Die Forderungen der „Letzten Generation“ jedenfalls stehen in einem erstaunlichen Widerspruch zu ihren Protestformen. Die Neuauflage des 9-Euro-Tickets und die Einführung eines Tempolimits von 100 km/h auf deutschen Autobahnen sind als politische Blitzreaktion zwar unwahrscheinlich, in absehbarer Zeit aber durchaus denkbar. Hinter der trotzig-abweisenden Maske der „Letzten Generation“ verbirgt sich ein realpolitisches Gesicht.
Kinder der Apokalypse
So oder ähnlich sieht es auch der Berliner Soziologe Philipp Staab, der davon ausgeht, dass die jungen Klimaaktivisten und Klimaaktivistinnen dereinst als Generationenelite rekonstruiert werden können. Wer freitags nicht zur Schule geht und mit Kartoffelbrei Museen stürmt, gehört soziologisch betrachtet einer aufstiegsorientierten Kohorte an. Die Kinder der Apokalypse, so Staab, zeichnen die Zukunft als Dystopie und gewinnen – darin ähneln sie vorangegangenen Protestgenerationen – aus der existenziellen Bedrohung ihre Mobilisierungskraft.

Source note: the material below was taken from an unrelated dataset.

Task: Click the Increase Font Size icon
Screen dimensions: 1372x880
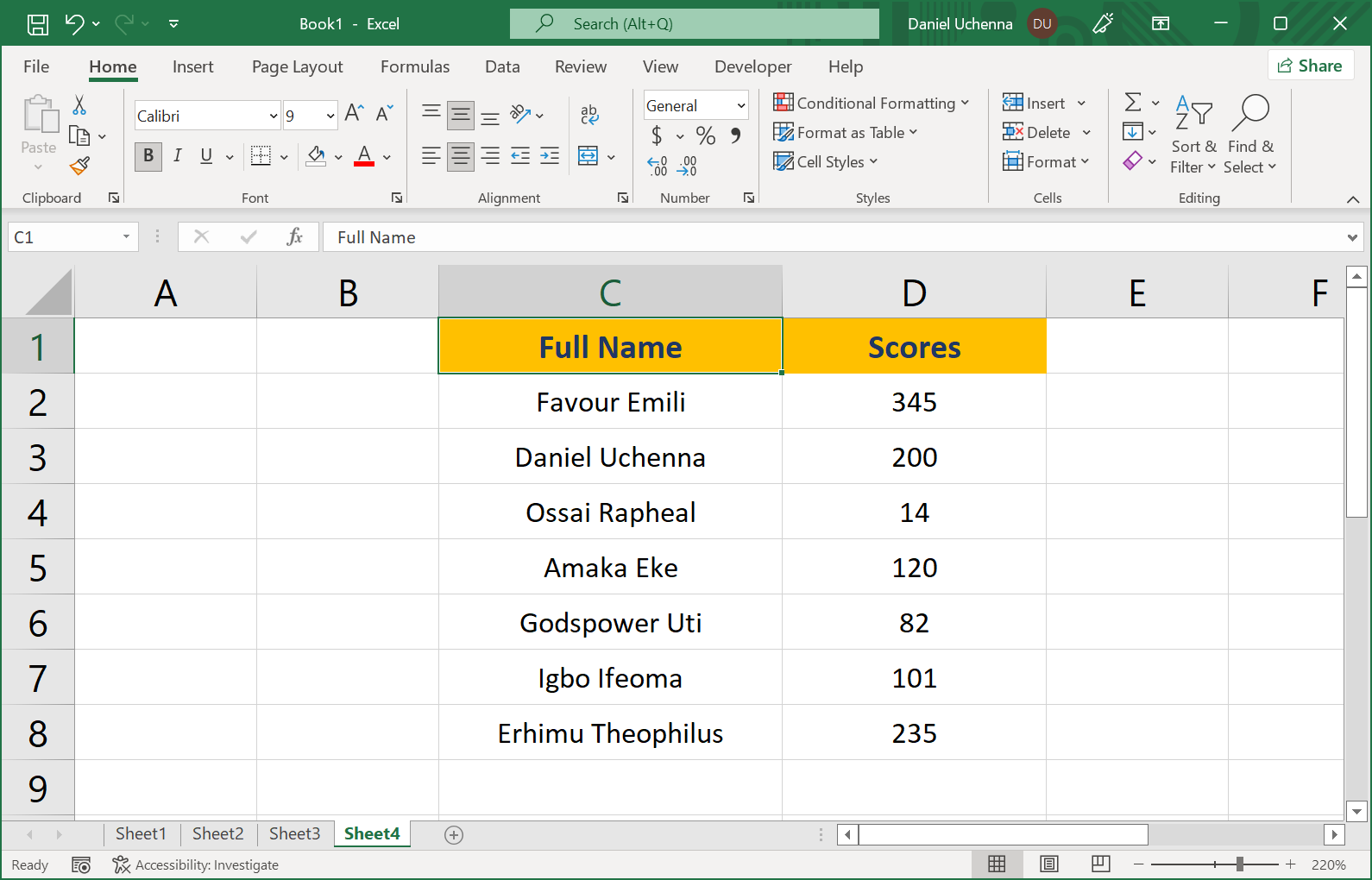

Was sie von vergleichbaren sozialen Bewegungen – den 68ern und den Grünen – indes fundamental unterscheidet, ist ihre Bereitschaft zur Anpassung, in diesem Fall die radikale Orientierung an den Erfordernissen einer zerstörerischen Klimaentwicklung. Aus den Freiheitsversprechen der Selbstentfaltung sollen Strategien der Selbsterhaltung werden. Wie kann eine Gesellschaft aussehen, so fragt Staab in seinem Buch zur Anpassung als Leitmotiv der nächsten Gesellschaft (Edition Suhrkamp), „die sich mit Nachdruck vom Fortschrittbegriff verabschiedet? (…) Mit welchen spezifischen Versprechen auf ein gelingendes Leben kann eine wirklich adaptive Gesellschaft aufwarten?“ Die Risiken, die die Klimaprotestler in Kauf zu nehmen gewillt sind, bewegen sich auf einem schmalen Grat zwischen Demokratisierung und Entdemokratisierung, selbst wenn sie nicht gleich auf eine selbstherrlich ersehnte Klimadiktatur zulaufen.

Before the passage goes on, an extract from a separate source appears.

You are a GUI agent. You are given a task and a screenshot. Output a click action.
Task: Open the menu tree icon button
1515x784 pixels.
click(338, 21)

Vielmehr steuert die Rebellion der Anpassung auf eine protektive Technokratie zu, die die quälende Langsamkeit demokratischer Entscheidungsfindung überwinden will. Dabei erweist sie sich als erstaunlich wissenschaftsgläubig. Während die 68er durch ein hochgradiges Misstrauen in eine Herrschaft reproduzierende Universität geprägt waren, zeichnet sich die Klimaprotestbewegung durch ein immenses Wissenschaftsvertrauen aus, das etwa in dem Slogan „Listen to Science“ oder in Kooperationen mit dem Zusammenschluss Scientists for Future zum Ausdruck kommt.

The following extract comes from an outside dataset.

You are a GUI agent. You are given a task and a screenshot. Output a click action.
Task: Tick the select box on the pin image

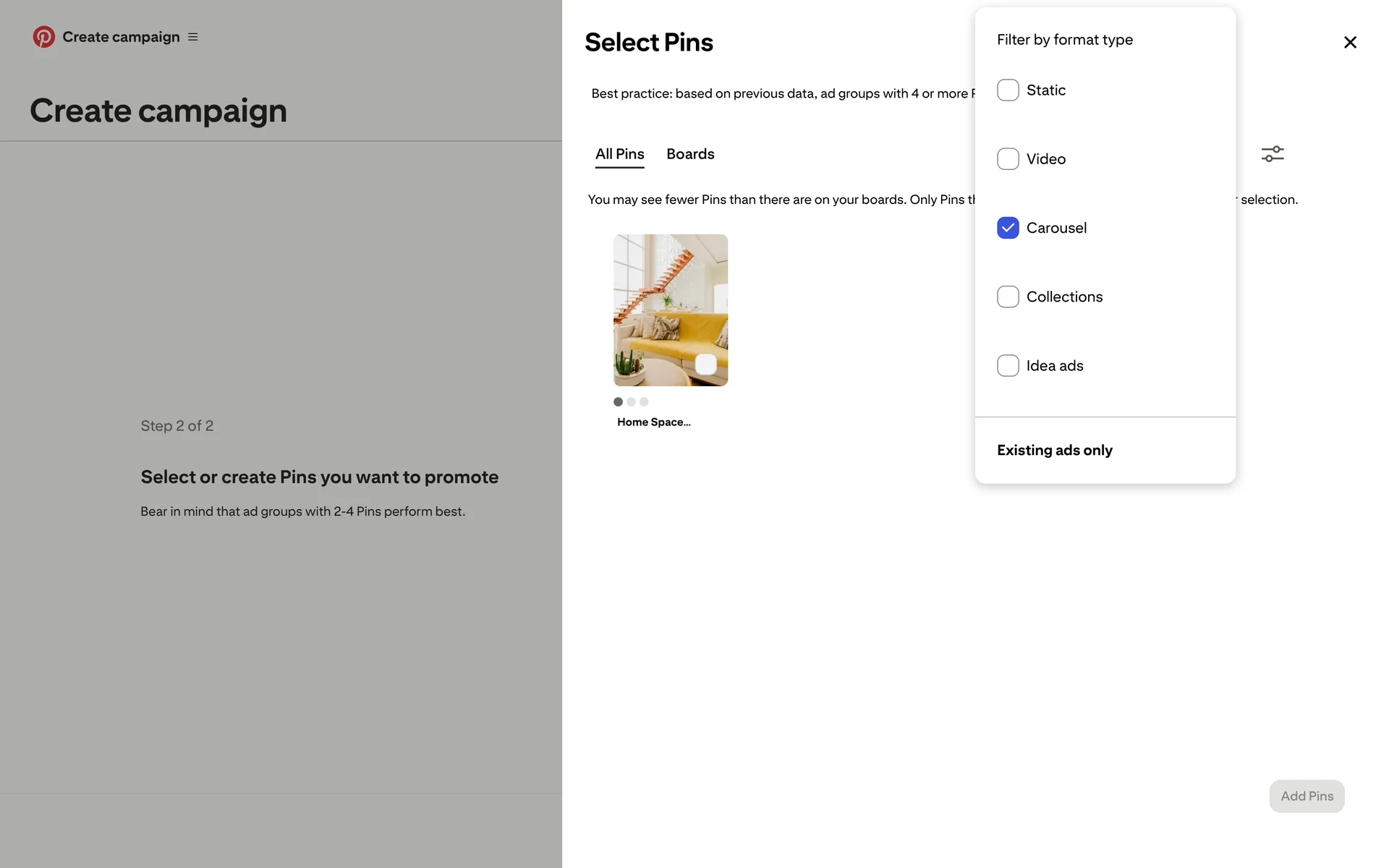tap(705, 364)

Bei aller Skepsis gegenüber radikalen Aktivitäten in den urbanen Zentren rehabilitiert Philipp Staab die in den letzten Jahrzehnten schlecht beleumundeten Begriffe Anpassung und Opportunismus. Anstatt bloß auf konformistische Verhaltensweisen festgelegt zu sein, wird es in den forcierten Krisen der Risikogesellschaft darauf ankommen, die Fortschritts- und Lebenschancen im Rahmen möglicher Bedingungen zu erschließen. Genau das meint ja die überwiegend pejorativ verwendete Vokabel „opportunistisch“.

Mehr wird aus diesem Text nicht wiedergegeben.